Ich unterscheide grundsätzlich zwischen zwei Familien-AG-Konstellationen:
1. Die ideale Ausgangsbasis: Der Gründer und Pionier ist noch an Bord und hält die Zügel in der Hand. Da gibt es einige Super-Erfolgsbeispiele. Bei der Optikerkette Fielmann ist Günther Fielmann die herausragende Figur. Ein Branchenpionier. Schauen Sie sich einmal die Kursentwicklung der vergangenen zehn Jahre an und Sie werden staunen. Gleiches gilt für die Dividendenentwicklung. Hier profitiert der freie Aktionär eins zu eins vom Lebenswerk des Großaktionärs.
Gleiches gilt für den weltmarktführenden Konkurrenten Luxottica. Eine der besten Aktien an der Mailänder Börse. Auch hier geht alles auf den überragenden Unternehmer Leonardo Del Vecchio zurück. Die prägende Figur, auf die sich die Aktionäre seit Jahren verlassen können.
Doch aufgepasst: Das ist nicht bei allen Pionierunternehmern an der Börse so. Es kommt ganz auf die charakterliche Haltung an. Arbeitet der Großaktionär gerne für seine Aktionäre? Oder empfindet er sie als lästige „Trittbrettfahrer“?

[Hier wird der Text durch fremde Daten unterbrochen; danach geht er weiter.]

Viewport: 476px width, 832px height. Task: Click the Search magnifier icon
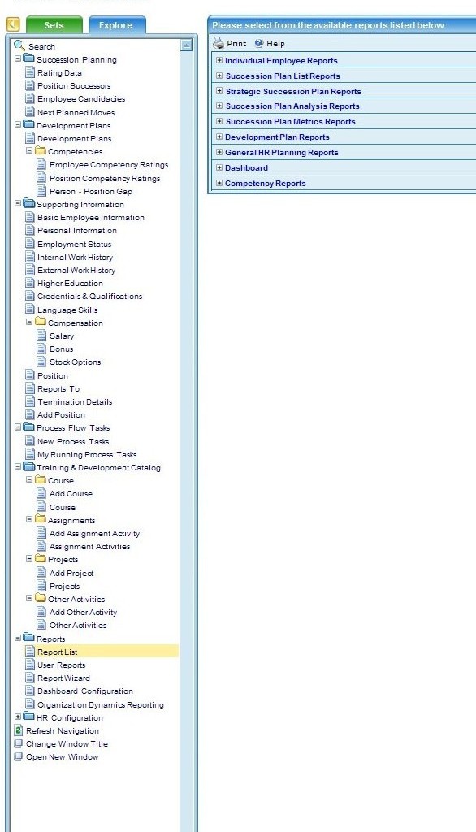point(19,46)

Im letzteren Fall muss sich der Aktionär auf eine Schlittenfahrt gefasst machen. Kurse werden in einer Börsenkrise erst recht fallen gelassen und am Kurstief kommt dann ein Abfindungsangebot mit magerem Aufschlag. Der Großaktionär nutzt die Baisse in der Kursnotiz, um endlich seine Aktionäre loszuwerden. Er kann den Gedanken der „Mitesser“ nicht ertragen.

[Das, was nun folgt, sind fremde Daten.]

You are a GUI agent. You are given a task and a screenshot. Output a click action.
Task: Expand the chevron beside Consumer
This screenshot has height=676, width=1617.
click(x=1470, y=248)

Eine Abfindung im Börsentief ist eine ganz unangenehme Sache, da der Kursverlust dauerhaft einzementiert wird. Die Gelegenheit die Kursverluste wieder aufzuholen, ist einem dann bei dieser Aktie dem Anleger für immer aus der Hand genommen. Genauso ist es vielen Aktionären vor über zehn Jahren bei der Bohrerfirma Hilti an der Züricher Börse ergangen. Das war ein echter Jammer.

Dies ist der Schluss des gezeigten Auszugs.